# Task to complete:
Send back every record exactly.

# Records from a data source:
= = = = = = =

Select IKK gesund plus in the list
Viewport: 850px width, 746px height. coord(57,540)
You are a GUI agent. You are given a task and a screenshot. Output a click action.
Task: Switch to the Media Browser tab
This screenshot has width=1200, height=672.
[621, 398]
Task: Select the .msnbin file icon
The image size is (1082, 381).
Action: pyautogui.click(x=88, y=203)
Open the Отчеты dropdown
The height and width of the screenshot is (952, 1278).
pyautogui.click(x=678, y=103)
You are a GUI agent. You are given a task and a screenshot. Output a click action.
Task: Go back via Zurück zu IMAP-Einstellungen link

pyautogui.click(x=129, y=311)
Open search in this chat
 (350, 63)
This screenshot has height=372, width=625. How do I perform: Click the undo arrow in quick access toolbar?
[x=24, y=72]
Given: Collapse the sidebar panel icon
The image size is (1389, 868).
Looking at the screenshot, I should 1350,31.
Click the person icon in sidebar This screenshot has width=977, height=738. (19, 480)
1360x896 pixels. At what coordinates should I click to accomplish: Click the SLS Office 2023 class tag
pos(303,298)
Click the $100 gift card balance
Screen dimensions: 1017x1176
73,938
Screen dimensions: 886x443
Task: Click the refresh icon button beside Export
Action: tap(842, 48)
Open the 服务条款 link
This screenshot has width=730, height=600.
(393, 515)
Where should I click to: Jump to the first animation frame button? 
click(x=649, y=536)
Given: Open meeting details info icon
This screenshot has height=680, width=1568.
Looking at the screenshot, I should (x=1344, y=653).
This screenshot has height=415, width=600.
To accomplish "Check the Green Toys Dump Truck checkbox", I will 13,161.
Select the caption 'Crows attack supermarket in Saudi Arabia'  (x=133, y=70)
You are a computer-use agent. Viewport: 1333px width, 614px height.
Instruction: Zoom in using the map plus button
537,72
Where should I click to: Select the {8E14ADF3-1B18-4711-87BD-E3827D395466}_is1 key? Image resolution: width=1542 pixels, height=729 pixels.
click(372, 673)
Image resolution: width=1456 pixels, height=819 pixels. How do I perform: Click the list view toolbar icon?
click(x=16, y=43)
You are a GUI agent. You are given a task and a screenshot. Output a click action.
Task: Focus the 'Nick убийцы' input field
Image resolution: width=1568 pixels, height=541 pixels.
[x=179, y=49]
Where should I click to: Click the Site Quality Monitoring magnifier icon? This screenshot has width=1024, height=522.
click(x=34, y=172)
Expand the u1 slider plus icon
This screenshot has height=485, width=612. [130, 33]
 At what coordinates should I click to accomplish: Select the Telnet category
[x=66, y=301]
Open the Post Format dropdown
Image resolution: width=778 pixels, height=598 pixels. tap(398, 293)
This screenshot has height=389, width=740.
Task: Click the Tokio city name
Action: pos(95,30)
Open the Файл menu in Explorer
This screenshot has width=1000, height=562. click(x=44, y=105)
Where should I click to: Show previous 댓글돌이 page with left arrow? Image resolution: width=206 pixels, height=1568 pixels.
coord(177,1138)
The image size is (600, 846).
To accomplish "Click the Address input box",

= = = = = = =

# Response to the exercise:
Select IKK gesund plus in the list
Viewport: 850px width, 746px height. coord(57,540)
You are a GUI agent. You are given a task and a screenshot. Output a click action.
Task: Switch to the Media Browser tab
This screenshot has width=1200, height=672.
[621, 398]
Task: Select the .msnbin file icon
The image size is (1082, 381).
Action: pyautogui.click(x=88, y=203)
Open the Отчеты dropdown
The height and width of the screenshot is (952, 1278).
pyautogui.click(x=678, y=103)
You are a GUI agent. You are given a task and a screenshot. Output a click action.
Task: Go back via Zurück zu IMAP-Einstellungen link

pyautogui.click(x=129, y=311)
Open search in this chat
 (350, 63)
This screenshot has height=372, width=625. How do I perform: Click the undo arrow in quick access toolbar?
[x=24, y=72]
Given: Collapse the sidebar panel icon
The image size is (1389, 868).
Looking at the screenshot, I should 1350,31.
Click the person icon in sidebar This screenshot has width=977, height=738. (19, 480)
1360x896 pixels. At what coordinates should I click to accomplish: Click the SLS Office 2023 class tag
pos(303,298)
Click the $100 gift card balance
Screen dimensions: 1017x1176
73,938
Screen dimensions: 886x443
Task: Click the refresh icon button beside Export
Action: tap(842, 48)
Open the 服务条款 link
This screenshot has width=730, height=600.
(393, 515)
Where should I click to: Jump to the first animation frame button? 
click(x=649, y=536)
Given: Open meeting details info icon
This screenshot has height=680, width=1568.
Looking at the screenshot, I should (x=1344, y=653).
This screenshot has height=415, width=600.
To accomplish "Check the Green Toys Dump Truck checkbox", I will 13,161.
Select the caption 'Crows attack supermarket in Saudi Arabia'  (x=133, y=70)
You are a computer-use agent. Viewport: 1333px width, 614px height.
Instruction: Zoom in using the map plus button
537,72
Where should I click to: Select the {8E14ADF3-1B18-4711-87BD-E3827D395466}_is1 key? Image resolution: width=1542 pixels, height=729 pixels.
click(372, 673)
Image resolution: width=1456 pixels, height=819 pixels. How do I perform: Click the list view toolbar icon?
click(x=16, y=43)
You are a GUI agent. You are given a task and a screenshot. Output a click action.
Task: Focus the 'Nick убийцы' input field
Image resolution: width=1568 pixels, height=541 pixels.
[x=179, y=49]
Where should I click to: Click the Site Quality Monitoring magnifier icon? This screenshot has width=1024, height=522.
click(x=34, y=172)
Expand the u1 slider plus icon
This screenshot has height=485, width=612. [130, 33]
 At what coordinates should I click to accomplish: Select the Telnet category
[x=66, y=301]
Open the Post Format dropdown
Image resolution: width=778 pixels, height=598 pixels. tap(398, 293)
This screenshot has height=389, width=740.
Task: Click the Tokio city name
Action: pos(95,30)
Open the Файл menu in Explorer
This screenshot has width=1000, height=562. click(x=44, y=105)
Where should I click to: Show previous 댓글돌이 page with left arrow? Image resolution: width=206 pixels, height=1568 pixels.
coord(177,1138)
The image size is (600, 846).
To accomplish "Click the Address input box",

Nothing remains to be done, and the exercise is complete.